- _Aim of the exercise_: Your answer should be the records below, repeated exactly as they stand.

- _Entries supplied_:
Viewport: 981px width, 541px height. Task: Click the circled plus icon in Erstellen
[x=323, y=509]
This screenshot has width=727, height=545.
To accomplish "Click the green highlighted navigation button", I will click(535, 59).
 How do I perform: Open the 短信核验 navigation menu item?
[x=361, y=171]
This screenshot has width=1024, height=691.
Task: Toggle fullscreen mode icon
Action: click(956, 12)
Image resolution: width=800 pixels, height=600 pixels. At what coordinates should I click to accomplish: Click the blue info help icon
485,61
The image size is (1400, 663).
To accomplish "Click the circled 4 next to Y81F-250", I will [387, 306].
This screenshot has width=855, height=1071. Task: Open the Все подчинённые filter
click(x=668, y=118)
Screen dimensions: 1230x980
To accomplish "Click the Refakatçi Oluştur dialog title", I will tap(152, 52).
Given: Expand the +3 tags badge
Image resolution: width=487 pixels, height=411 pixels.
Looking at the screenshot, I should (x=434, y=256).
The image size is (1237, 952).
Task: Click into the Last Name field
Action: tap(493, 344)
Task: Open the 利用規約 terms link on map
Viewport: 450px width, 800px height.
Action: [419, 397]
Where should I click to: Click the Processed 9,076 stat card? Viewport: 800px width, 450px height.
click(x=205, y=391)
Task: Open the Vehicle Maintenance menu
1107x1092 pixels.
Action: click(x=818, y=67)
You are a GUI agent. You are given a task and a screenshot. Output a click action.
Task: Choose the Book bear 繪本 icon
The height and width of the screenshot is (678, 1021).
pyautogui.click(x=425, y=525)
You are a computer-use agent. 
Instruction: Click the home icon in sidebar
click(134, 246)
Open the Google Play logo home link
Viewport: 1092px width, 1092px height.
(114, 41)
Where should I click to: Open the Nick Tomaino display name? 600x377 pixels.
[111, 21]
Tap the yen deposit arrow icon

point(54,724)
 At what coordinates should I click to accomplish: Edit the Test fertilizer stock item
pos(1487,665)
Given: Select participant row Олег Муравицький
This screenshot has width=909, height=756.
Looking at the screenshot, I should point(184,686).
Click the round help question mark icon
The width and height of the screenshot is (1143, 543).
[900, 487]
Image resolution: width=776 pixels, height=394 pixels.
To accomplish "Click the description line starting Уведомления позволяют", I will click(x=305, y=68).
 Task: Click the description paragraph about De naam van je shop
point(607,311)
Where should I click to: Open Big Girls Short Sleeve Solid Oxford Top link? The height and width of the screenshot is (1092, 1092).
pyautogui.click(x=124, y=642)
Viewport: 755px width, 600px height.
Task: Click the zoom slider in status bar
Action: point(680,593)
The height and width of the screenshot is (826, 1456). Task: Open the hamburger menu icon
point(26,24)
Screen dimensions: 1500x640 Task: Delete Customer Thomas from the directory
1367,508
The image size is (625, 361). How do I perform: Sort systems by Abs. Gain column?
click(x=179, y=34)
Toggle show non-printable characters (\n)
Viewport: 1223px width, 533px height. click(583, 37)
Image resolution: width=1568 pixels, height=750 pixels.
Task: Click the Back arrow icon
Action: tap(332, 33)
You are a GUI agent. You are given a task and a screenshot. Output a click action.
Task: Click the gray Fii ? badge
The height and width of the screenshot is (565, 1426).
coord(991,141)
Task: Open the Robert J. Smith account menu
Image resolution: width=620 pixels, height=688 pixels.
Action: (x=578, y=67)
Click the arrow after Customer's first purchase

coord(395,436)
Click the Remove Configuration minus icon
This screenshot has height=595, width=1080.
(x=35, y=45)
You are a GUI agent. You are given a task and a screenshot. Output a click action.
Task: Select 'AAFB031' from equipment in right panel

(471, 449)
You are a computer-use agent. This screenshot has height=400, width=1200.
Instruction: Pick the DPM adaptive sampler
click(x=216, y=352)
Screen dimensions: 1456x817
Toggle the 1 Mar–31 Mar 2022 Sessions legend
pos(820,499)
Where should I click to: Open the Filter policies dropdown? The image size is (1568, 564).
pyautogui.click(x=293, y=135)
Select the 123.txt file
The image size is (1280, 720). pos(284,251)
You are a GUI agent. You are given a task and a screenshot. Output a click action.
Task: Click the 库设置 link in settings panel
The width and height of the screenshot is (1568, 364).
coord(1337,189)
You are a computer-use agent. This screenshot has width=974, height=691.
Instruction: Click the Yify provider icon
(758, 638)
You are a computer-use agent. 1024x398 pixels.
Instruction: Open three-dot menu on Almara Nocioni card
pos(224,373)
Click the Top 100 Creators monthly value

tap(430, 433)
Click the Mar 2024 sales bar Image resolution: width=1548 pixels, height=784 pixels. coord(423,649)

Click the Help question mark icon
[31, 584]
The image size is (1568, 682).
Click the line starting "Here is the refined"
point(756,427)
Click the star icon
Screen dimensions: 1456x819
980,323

- _Answer to the exercise_:
Viewport: 981px width, 541px height. Task: Click the circled plus icon in Erstellen
[x=323, y=509]
This screenshot has width=727, height=545.
To accomplish "Click the green highlighted navigation button", I will click(535, 59).
 How do I perform: Open the 短信核验 navigation menu item?
[x=361, y=171]
This screenshot has width=1024, height=691.
Task: Toggle fullscreen mode icon
Action: click(956, 12)
Image resolution: width=800 pixels, height=600 pixels. At what coordinates should I click to accomplish: Click the blue info help icon
485,61
The image size is (1400, 663).
To accomplish "Click the circled 4 next to Y81F-250", I will [387, 306].
This screenshot has width=855, height=1071. Task: Open the Все подчинённые filter
click(x=668, y=118)
Screen dimensions: 1230x980
To accomplish "Click the Refakatçi Oluştur dialog title", I will tap(152, 52).
Given: Expand the +3 tags badge
Image resolution: width=487 pixels, height=411 pixels.
Looking at the screenshot, I should (x=434, y=256).
The image size is (1237, 952).
Task: Click into the Last Name field
Action: tap(493, 344)
Task: Open the 利用規約 terms link on map
Viewport: 450px width, 800px height.
Action: [419, 397]
Where should I click to: Click the Processed 9,076 stat card? Viewport: 800px width, 450px height.
click(x=205, y=391)
Task: Open the Vehicle Maintenance menu
1107x1092 pixels.
Action: click(x=818, y=67)
You are a GUI agent. You are given a task and a screenshot. Output a click action.
Task: Choose the Book bear 繪本 icon
The height and width of the screenshot is (678, 1021).
pyautogui.click(x=425, y=525)
You are a computer-use agent. 
Instruction: Click the home icon in sidebar
click(134, 246)
Open the Google Play logo home link
Viewport: 1092px width, 1092px height.
(114, 41)
Where should I click to: Open the Nick Tomaino display name? 600x377 pixels.
[111, 21]
Tap the yen deposit arrow icon

point(54,724)
 At what coordinates should I click to accomplish: Edit the Test fertilizer stock item
pos(1487,665)
Given: Select participant row Олег Муравицький
This screenshot has width=909, height=756.
Looking at the screenshot, I should point(184,686).
Click the round help question mark icon
The width and height of the screenshot is (1143, 543).
[900, 487]
Image resolution: width=776 pixels, height=394 pixels.
To accomplish "Click the description line starting Уведомления позволяют", I will click(x=305, y=68).
 Task: Click the description paragraph about De naam van je shop
point(607,311)
Where should I click to: Open Big Girls Short Sleeve Solid Oxford Top link? The height and width of the screenshot is (1092, 1092).
pyautogui.click(x=124, y=642)
Viewport: 755px width, 600px height.
Task: Click the zoom slider in status bar
Action: point(680,593)
The height and width of the screenshot is (826, 1456). Task: Open the hamburger menu icon
point(26,24)
Screen dimensions: 1500x640 Task: Delete Customer Thomas from the directory
1367,508
The image size is (625, 361). How do I perform: Sort systems by Abs. Gain column?
click(x=179, y=34)
Toggle show non-printable characters (\n)
Viewport: 1223px width, 533px height. click(583, 37)
Image resolution: width=1568 pixels, height=750 pixels.
Task: Click the Back arrow icon
Action: tap(332, 33)
You are a GUI agent. You are given a task and a screenshot. Output a click action.
Task: Click the gray Fii ? badge
The height and width of the screenshot is (565, 1426).
coord(991,141)
Task: Open the Robert J. Smith account menu
Image resolution: width=620 pixels, height=688 pixels.
Action: (x=578, y=67)
Click the arrow after Customer's first purchase

coord(395,436)
Click the Remove Configuration minus icon
This screenshot has height=595, width=1080.
(x=35, y=45)
You are a GUI agent. You are given a task and a screenshot. Output a click action.
Task: Select 'AAFB031' from equipment in right panel

(471, 449)
You are a computer-use agent. This screenshot has height=400, width=1200.
Instruction: Pick the DPM adaptive sampler
click(x=216, y=352)
Screen dimensions: 1456x817
Toggle the 1 Mar–31 Mar 2022 Sessions legend
pos(820,499)
Where should I click to: Open the Filter policies dropdown? The image size is (1568, 564).
pyautogui.click(x=293, y=135)
Select the 123.txt file
The image size is (1280, 720). pos(284,251)
You are a GUI agent. You are given a task and a screenshot. Output a click action.
Task: Click the 库设置 link in settings panel
The width and height of the screenshot is (1568, 364).
coord(1337,189)
You are a computer-use agent. This screenshot has width=974, height=691.
Instruction: Click the Yify provider icon
(758, 638)
You are a computer-use agent. 1024x398 pixels.
Instruction: Open three-dot menu on Almara Nocioni card
pos(224,373)
Click the Top 100 Creators monthly value

tap(430, 433)
Click the Mar 2024 sales bar Image resolution: width=1548 pixels, height=784 pixels. coord(423,649)

Click the Help question mark icon
[31, 584]
The image size is (1568, 682).
Click the line starting "Here is the refined"
point(756,427)
Click the star icon
Screen dimensions: 1456x819
980,323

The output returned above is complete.